Therein lies the records' singular charm and single flaw; it's bursting at the seams with all these ramshackle notions and highfalutin ordeals, so much so that there's no 'blank space' to let your ears rest. Even when things take a turn for the skeletal, as on “For The Country” – a track with galvanised allusions to Anders Breivik (“I don't know why but I have to/fire my gun at their hearts/I'm not sure why but they told me/It is for the country...”) – the thematic content and emotional heft leaves little respite. But this overcooked approach to Politricks plays to the strengths of Einar Stray. You may want to take an impromptu interval midway to catch your breath though.

The scope of styles on the record is mind-boggling. The quintet veer through Lamb-esque trip-hop on “Aleksander”, garage-rock and Arcade Fire rituals on “Montreal” and minimalism crossbred with electro-pop on “Thrasymachus”; despite the genre-flitting, there's a cohesive gloss that envelops Politricks. As an overtly theatrical record, almost magical like Sin Fang or Of Monsters and Men, the wild careening between genres works to advance the over-arcing narrative and embody characters – not that there are any, per se.

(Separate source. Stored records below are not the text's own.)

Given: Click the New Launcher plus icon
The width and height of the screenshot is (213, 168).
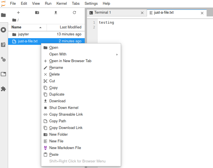Looking at the screenshot, I should pos(18,13).
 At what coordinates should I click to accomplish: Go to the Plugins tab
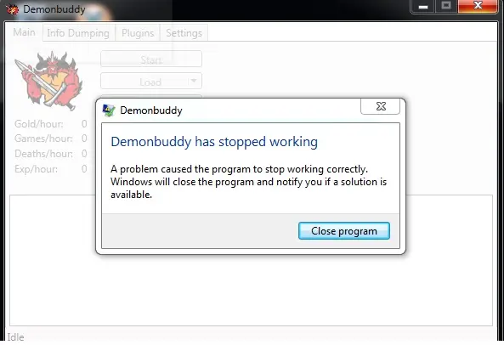click(138, 33)
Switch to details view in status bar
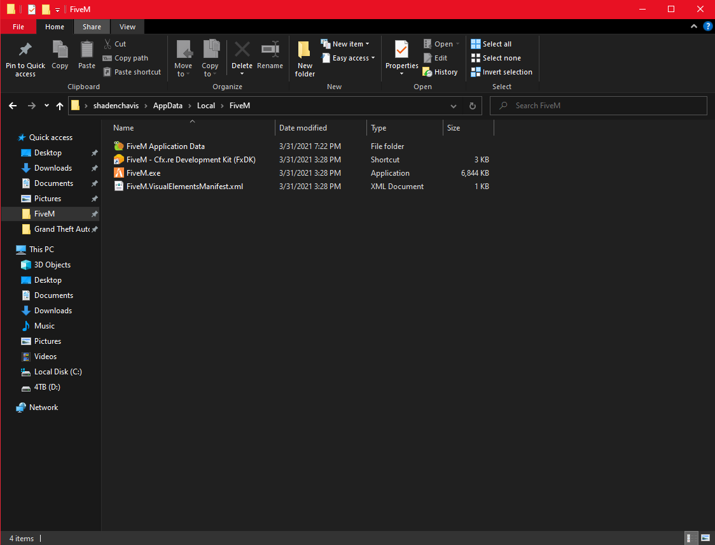Image resolution: width=715 pixels, height=545 pixels. (691, 539)
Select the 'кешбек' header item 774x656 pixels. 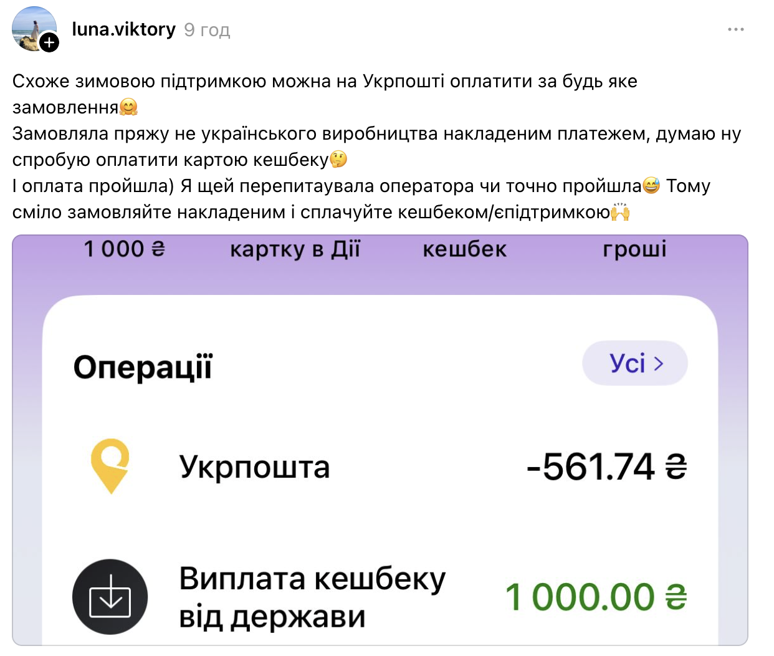[464, 249]
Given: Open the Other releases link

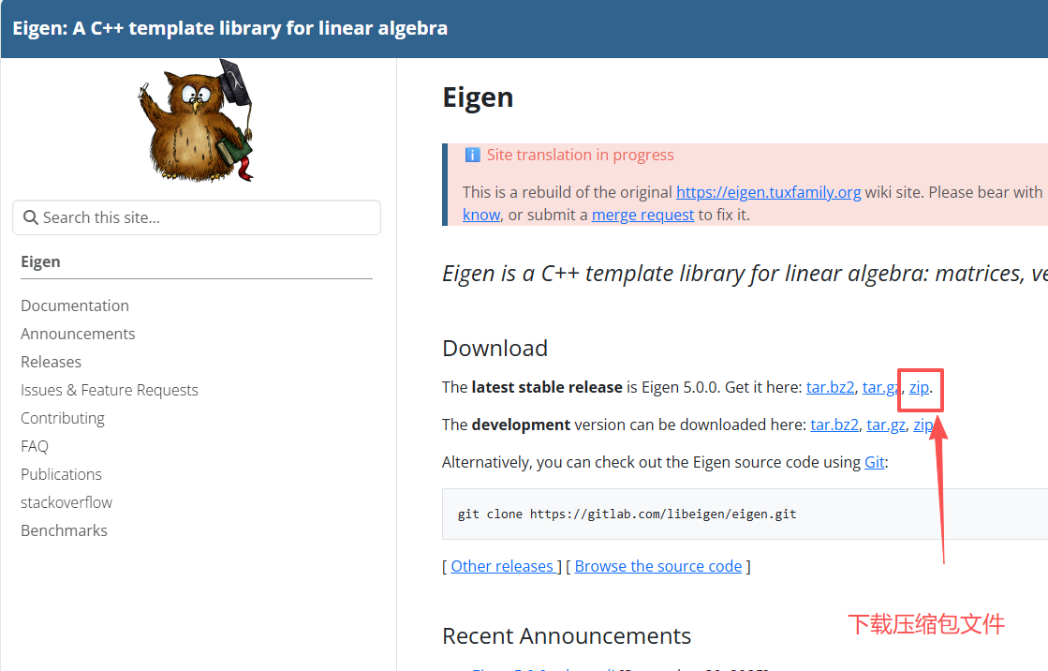Looking at the screenshot, I should (x=502, y=567).
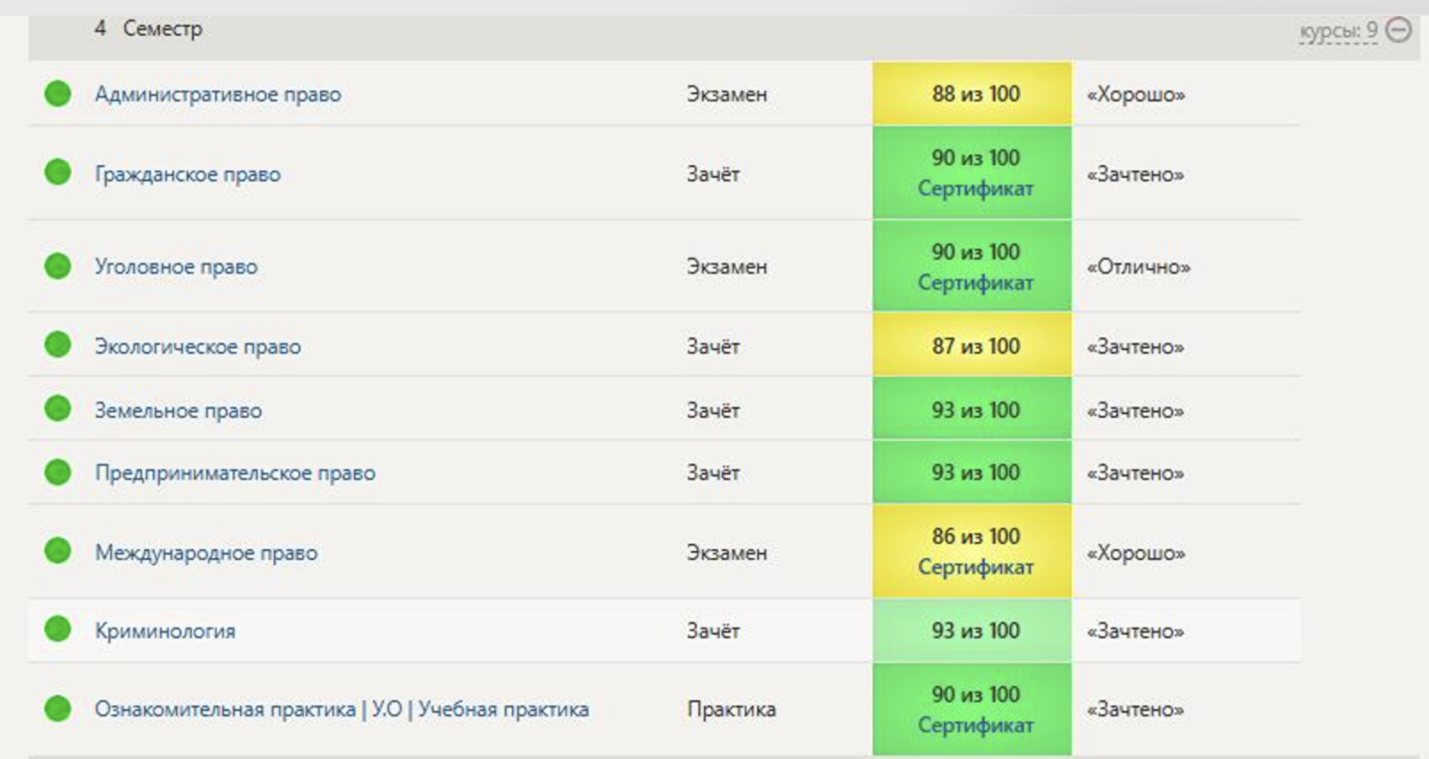Open the Ознакомительная практика course link
The image size is (1429, 759).
coord(341,710)
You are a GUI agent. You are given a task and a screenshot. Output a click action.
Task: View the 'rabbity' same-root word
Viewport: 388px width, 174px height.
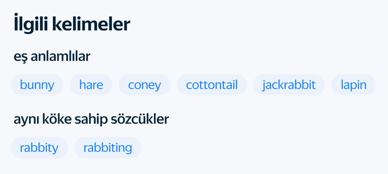39,147
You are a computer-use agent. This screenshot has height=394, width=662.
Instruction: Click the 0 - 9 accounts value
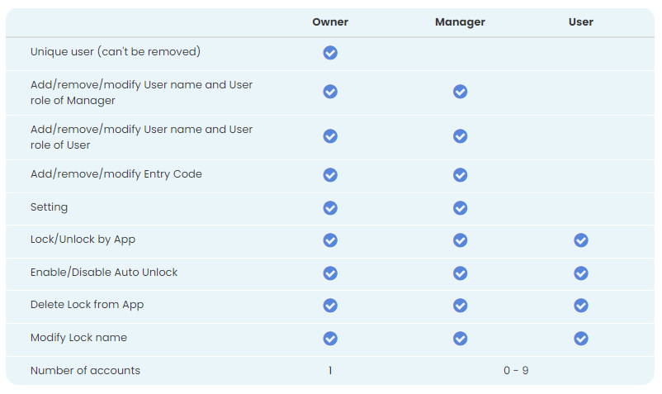tap(516, 370)
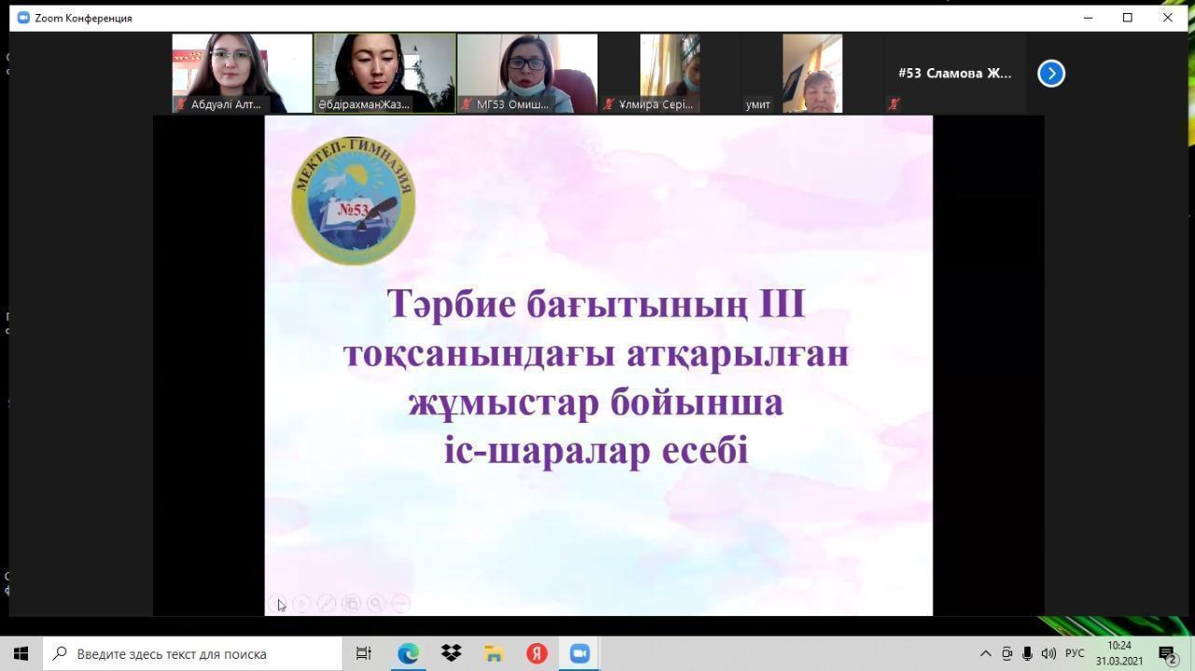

It is a gorgeously oversaturated record. There's so much going on that it's difficult to glean much upon initial listens – it's probably a little alienating, but if you do manage to persevere and penetrate the gloopy outer shell, you'll be rewarded with an opulent, everchanging chimera of a record. It bears links to the likes of A Midsummer Night's Dream, as it evokes visions of amber-lit forest floors, gem-encrusted scarlet velvet, imperial frolicking and the bath-bomb fizz of young love. It's produced by Hasse Rosbach (Moddi, Team Me), but given the monumental scale and 19th century grandeur, finding out that Baz Luhrmann was on knob-twiddling duties probably wouldn't surprise anyone. Politricks is the Moulin Rouge of Scandinavian indie-folk.